24 May
24May

Why do we always want from people what they are not willing to give or that they don't have to give? A question that plagued me after I had a horrific drive home during the winter. I was driving home from work and I drove over an ice bank. If it's hard for you to think of an ice bank, think of a speed bump that's extra high to the point that it would lift your car if you drove over it.

So on my trip home I was probably driving about 50mph when I found myself flying in mid air after hitting the ice bank. And when I say flew, I mean I flew. Everything in my car took flight including myself in my driver's seat. After landing, my car completely shut off and it began impossible to brake. As I rolled over to the side of the highway I was finally able to press my brake and stop myself. I sat there for a minute first thanking God that nothing other than the ice bank hit me that night and then I got concerned that Bonnie (my car) was injured. I've had this car since 2008 and I treasure her. It was the first car that I bought and it is completely paid off! So nothing can happen to Bonnie, please! After I processed everything I decided to try and start my car and sweet baby Jesus, IT DID. I gently pulled away from the side of the highway and drove myself home going a whole 20mph the entire way.

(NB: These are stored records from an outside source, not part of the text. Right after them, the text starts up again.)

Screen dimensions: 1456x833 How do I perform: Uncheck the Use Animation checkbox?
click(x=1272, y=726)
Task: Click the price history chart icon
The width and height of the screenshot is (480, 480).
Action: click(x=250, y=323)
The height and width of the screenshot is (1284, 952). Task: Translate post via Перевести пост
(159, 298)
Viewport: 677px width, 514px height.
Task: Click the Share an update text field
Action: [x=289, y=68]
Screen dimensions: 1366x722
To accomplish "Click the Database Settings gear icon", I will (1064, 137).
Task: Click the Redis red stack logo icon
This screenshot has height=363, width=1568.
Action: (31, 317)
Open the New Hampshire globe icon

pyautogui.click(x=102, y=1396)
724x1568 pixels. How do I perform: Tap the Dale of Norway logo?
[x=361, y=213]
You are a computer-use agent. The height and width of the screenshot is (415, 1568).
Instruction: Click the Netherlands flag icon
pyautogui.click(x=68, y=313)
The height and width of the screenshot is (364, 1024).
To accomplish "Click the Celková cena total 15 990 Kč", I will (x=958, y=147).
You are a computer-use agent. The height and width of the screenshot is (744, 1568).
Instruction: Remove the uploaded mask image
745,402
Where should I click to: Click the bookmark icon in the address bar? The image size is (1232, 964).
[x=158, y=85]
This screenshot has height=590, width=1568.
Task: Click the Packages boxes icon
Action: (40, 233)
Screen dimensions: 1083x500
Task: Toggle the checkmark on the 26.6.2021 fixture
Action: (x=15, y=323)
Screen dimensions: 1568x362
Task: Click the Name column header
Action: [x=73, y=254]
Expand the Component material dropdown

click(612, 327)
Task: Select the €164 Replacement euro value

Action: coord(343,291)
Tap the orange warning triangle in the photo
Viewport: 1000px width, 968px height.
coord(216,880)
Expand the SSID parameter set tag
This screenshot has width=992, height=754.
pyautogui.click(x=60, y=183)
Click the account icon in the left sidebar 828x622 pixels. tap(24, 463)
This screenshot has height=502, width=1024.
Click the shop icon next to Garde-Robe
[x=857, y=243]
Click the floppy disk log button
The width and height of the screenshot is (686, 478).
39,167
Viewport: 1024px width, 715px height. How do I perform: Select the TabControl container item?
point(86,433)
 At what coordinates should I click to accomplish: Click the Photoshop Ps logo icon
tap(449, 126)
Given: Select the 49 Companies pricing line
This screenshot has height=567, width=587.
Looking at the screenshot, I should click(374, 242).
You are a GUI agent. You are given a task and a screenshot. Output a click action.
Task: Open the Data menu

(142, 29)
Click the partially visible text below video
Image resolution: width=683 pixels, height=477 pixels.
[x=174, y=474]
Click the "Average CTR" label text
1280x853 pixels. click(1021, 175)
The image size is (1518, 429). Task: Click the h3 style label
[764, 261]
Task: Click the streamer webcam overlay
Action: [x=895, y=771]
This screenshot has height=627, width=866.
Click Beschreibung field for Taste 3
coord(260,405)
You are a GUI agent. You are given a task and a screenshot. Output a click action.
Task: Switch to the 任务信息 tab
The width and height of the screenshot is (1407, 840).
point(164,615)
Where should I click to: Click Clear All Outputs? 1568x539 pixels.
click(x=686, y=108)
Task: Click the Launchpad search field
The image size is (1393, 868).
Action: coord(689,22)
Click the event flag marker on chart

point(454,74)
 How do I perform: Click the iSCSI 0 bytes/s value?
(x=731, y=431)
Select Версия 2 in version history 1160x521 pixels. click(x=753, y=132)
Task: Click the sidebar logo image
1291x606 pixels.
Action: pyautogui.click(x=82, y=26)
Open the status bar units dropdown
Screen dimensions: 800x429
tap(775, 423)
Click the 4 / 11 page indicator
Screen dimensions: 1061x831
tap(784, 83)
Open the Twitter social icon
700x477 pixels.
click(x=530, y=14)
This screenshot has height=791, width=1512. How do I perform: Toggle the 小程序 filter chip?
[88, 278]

Now when I thought about writing this blog post, I thought about how even in the midst of trouble, God is still God. I thought about how it appeared chaos was happening to me and around me but underneath it all, God was protecting me.  I also thought about how we try to speed through life and sometimes God sends us speed bumps to slow us down. Then I thought about how we ask God for red flags in a relationship and he sends them. The red flag causes a breakdown but we still get back with that person and ignore what happened. (SHAKING MY DAMN HEAD! LOL) But yeah that's not this story however, if you needed that encouragement or words, take it. Anyway, I get home after my "accident" and proceed to tell my mom and dad. My mom, in true mom fashion, was thanking God I was okay and asking me over and over again if I was feeling alright. My dad on the other hand said, "You alright?", and when I said yes, he proceeded to continue doing whatever he was doing. LOL I immediately got upset, like damn dad I almost died (exaggerating but not too far from the truth) and all you ask is if I am alright and then suggest, "You might want someone to look at your car." 

via GIPHY
I ran upstairs and started crying immediately. While I was crying I was trying to figure out why I was so upset that my dad wasn't more interested, or should I say didn't show more interest. Truthfully deep down inside I knew he was concerned, but I guess I just wanted to see him more worried. It made me think about all the times we expect so much from people when that is not what they are willing to give or in this specific case, not what they have to give. Let me explain, first I always have to tell you guys that my parents are amazing, my dad is amazing, but if we are being honest men are not overly observant and/or emotional. Men are stern, straight forward, straight to the point, rough and operate on logic. I am sure for my dad in that moment he was thinking, my daughter is standing in front of me with all her limbs and in her right mind telling a story about something that didn't kill her. It's not that he doesn't love me or he doesn't care, it's that he's just a man who thinks rationally. So I checked myself and I sat down to write this blog post. I reminded myself that what was most important to my dad was that I walked in the house without injury. What was most important to him was that I made it home. What is always most important to him is that I am ultimately okay. We shouldn't get in the habit of wanting from people things they cannot give. We should accept who they are and love them. So dad I love you, I know you were concerned in your own dad kind of way.

#dearfeelings Check yourself before you wreck yourself like your car.